Partial Differential Equations in Applied Mathematics (Jun 2022)
Geometric parameters in the target matrix mesh optimization paradigm
Abstract
The Target Matrix Optimization Paradigm for improving mesh quality has always had, as its agenda, to create a direct path between application mesh quality requirements and a set of target matrices that can result in an optimal mesh that meets the requirements. A major step forward in this agenda is made through the introduction of a standard set of geometric parameters which can be used to analyze Jacobian-based quality metrics and to establish a fully geometric method of mesh optimization. While Jacobian-based metrics have been widely used in the past, it has not been explicitly recognized that these kinds of metrics are expressible in terms of geometric parameters related to the local volume, orientation, skew, and aspect ratio of the Jacobian and the target matrices. When this is done, one can express the global minimum of a metric in terms of relationships between the geometric parameters. This provides a better understanding of Jacobian-based metrics that have been used in the past, as well as the opportunity to devise more effective metrics. Ideally, optimization metrics should have global minimizers at which the geometric parameters of the Jacobian matrix are equal to the geometric parameters of the target. This observation allows a classification of metrics into those having a metric type and those which do not. It is shown that there are eight theoretical metric types, including the shape and shape+size types used informally in the past. Concrete metrics exist for each of the eight theoretical types. However, not all concrete typed metrics are equally well-posed. In particular, it is important that there exist concrete metrics of each metric type that are convex (or polyconvex, or invex).
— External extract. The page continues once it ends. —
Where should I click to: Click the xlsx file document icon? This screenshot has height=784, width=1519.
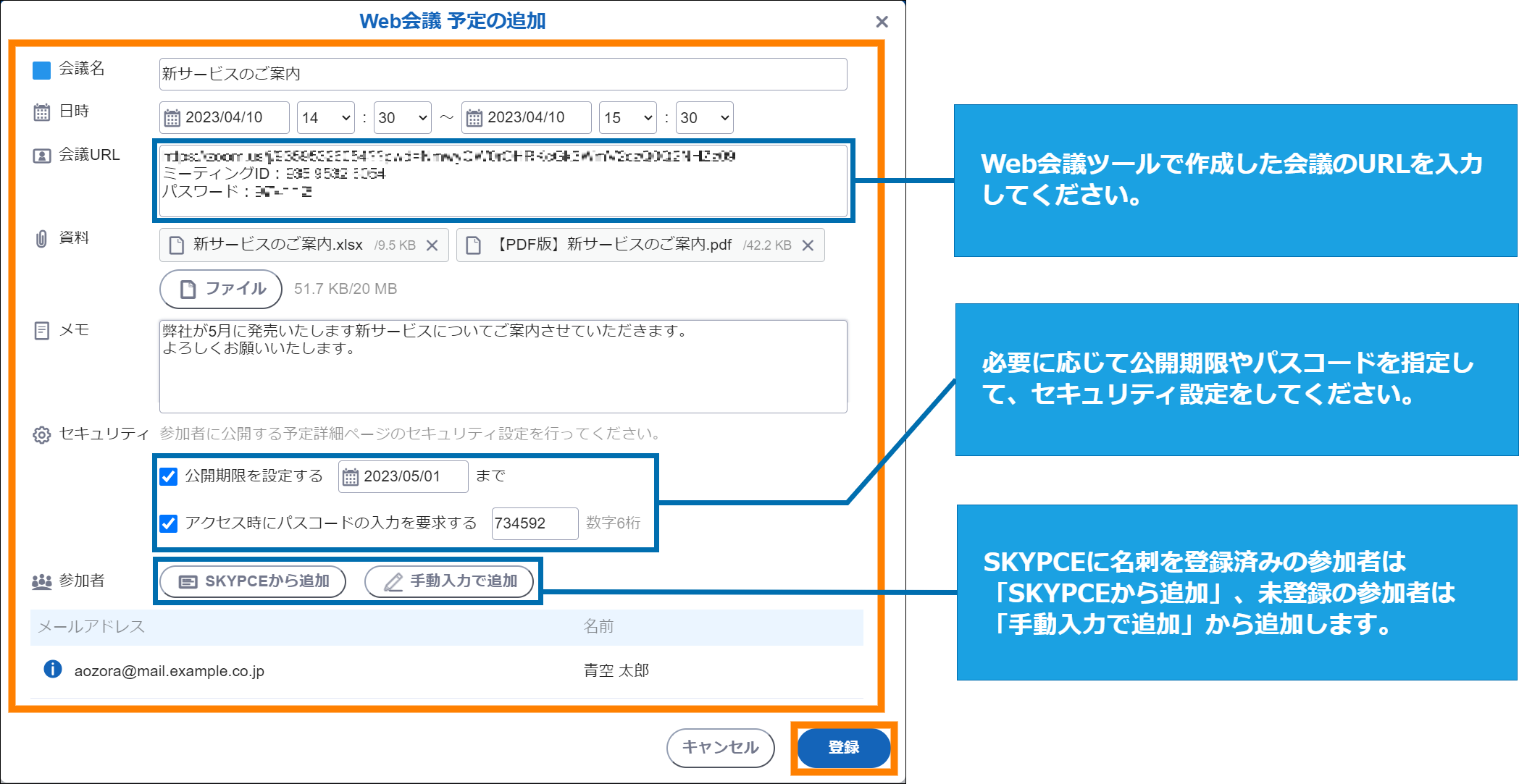(x=176, y=245)
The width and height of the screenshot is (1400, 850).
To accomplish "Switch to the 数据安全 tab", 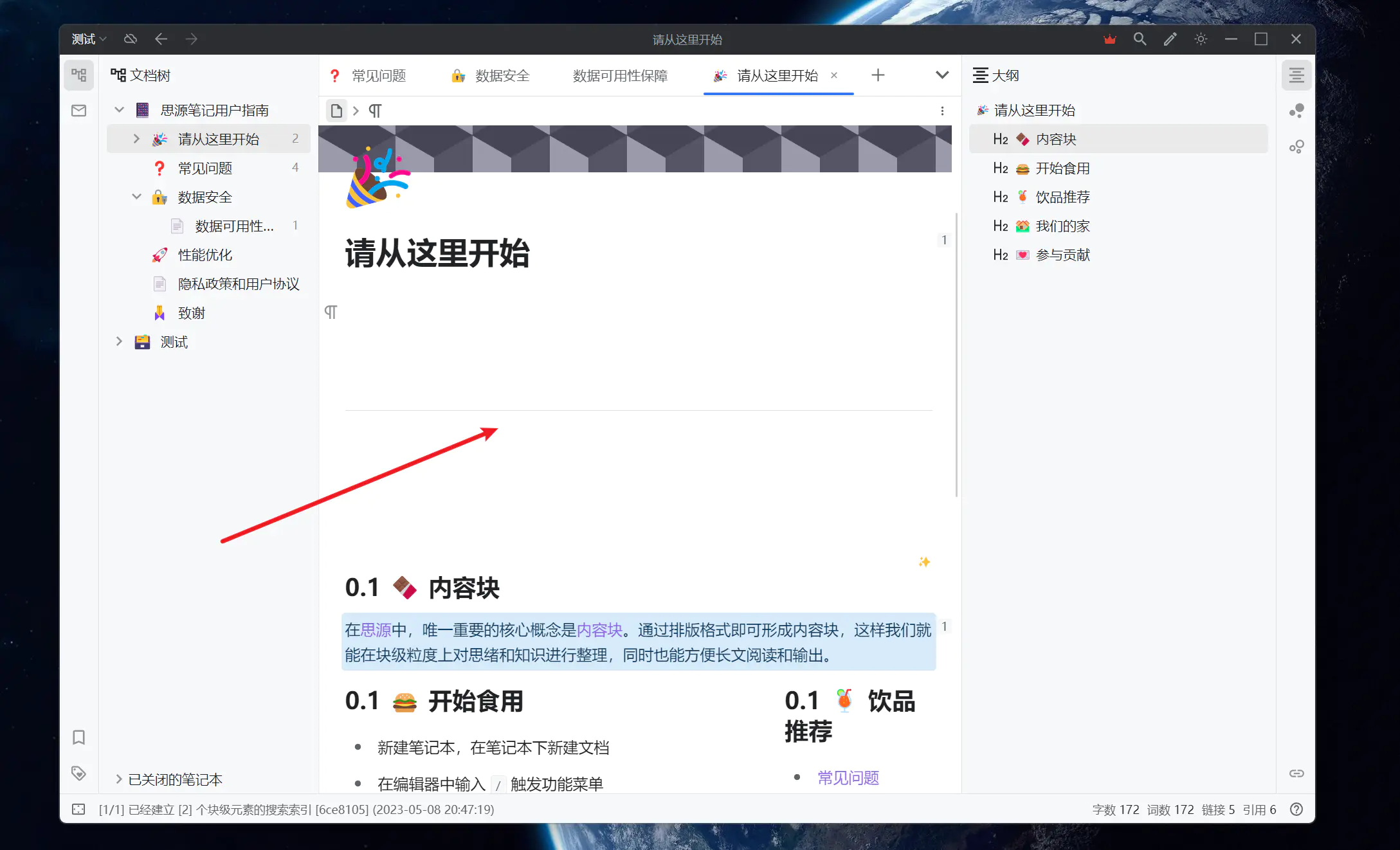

A well-posed typed metric should also simplify target construction. These additional requirements mean that only six of the eight theoretical metric types can be populated with well-posed, typed metrics. Nevertheless, the most important metric types are covered with well-posed metrics. With this framework, the burden of defining mesh quality is properly placed on the application because it is their requirements that determine which of the eight metric types should be used in the optimization. When this has been determined, the path toward appropriate target construction is clear.